BurntSushi / quickcheck

Automated property based testing for Rust (with shrinking).
The Unlicense
2.4k stars 149 forks source link

Document that String is ASCII alphanumerics-only, maybe have a way of generating more Unicode? #77

Closed shepmaster closed 9 years ago

shepmaster commented 9 years ago

Right now, Strings only have ASCII alphanumeric characters. I tried to use it to generate strings with spaces in it and was surprised when my code was never called :smiley_cat:

It would be cool if there were more of the Unicode set included. Even awesomer might be if we had some tuning knobs where we could say "more punctuation, less letters", perhaps using the Unicode character classes?

Thanks for the fun-to-use library!

BurntSushi commented 9 years ago

Yeah, this definitely needs to be fixed. I think the ASCII limitation has been there and nobody has had cause enough to fix it.

There's basically two concerns here. The first is ergonomics. It's really nice when your witnesses are limited to characters that are likely to be meaningful in your terminal (i.e., printable characters). The second is that, of course, strings outside the ASCII range should be tested. When I first wrote quickcheck, I didn't know how to balance these so I just chose to address the first concern.

It seems like the principle of least surprise should apply here: String should be fuzzed with the set of Unicode scalar values and some other type (perhaps defined in quickcheck, i.e., AsciiString) should be more limited when you want a guarantee of nicer witnesses. I think it could deref to &String, which should mostly provide the ergonomics of a plain String.

shepmaster commented 9 years ago

It seems like shrinking could also come into play. I could conceive of a string with only ascii as being "smaller" than one with ascii + ascii punctuation. Then it could "grow" to include more common unicode, then "grow" towards uncommon. Just thinking outloud, really.

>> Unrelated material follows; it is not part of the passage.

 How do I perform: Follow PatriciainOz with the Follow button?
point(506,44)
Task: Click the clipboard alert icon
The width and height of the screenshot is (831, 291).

bluss commented 9 years ago

Has this changed? I think I saw wildly different results than this.

Just as a data point, this is what I ended up using for a string search testing / fuzzing:

#[derive(Clone, Debug)]
struct Text(String);

//static ALPHABET: &'static str = "ABCD";
static ALPHABET: &'static str = "\0\u{1}\u{2}\u{3}";

impl Arbitrary for Text {
    fn arbitrary<G: qc::Gen>(g: &mut G) -> Self {
        let len = u16::arbitrary(g);
        let mut s = String::with_capacity(len as usize);
        for _ in 0..len {
            let i = usize::arbitrary(g);
            let i = i % ALPHABET.len();
            s.push(ALPHABET.as_bytes()[i] as char)
        }
        Text(s)
    }
    fn shrink(&self) -> Box<Iterator<Item=Self>> {
        Box::new(self.0.shrink().map(Text))
    }
}

Since the algorithm was working on just the byte slice, I switched to an alphabet of 0-4 for even easier to read intermediate debug outputs..

shepmaster commented 9 years ago

@bluss it appears so! This could be considered closed via 848acee19b180b44f7cf1d74ac431bd68efd8667.

BurntSushi commented 9 years ago

Errm, right, I forgot to update this issue, but I grew tired of the ASCII-only behavior so I just changed it.

ASCII-only is still useful though, so we might want an AsciiString type or something.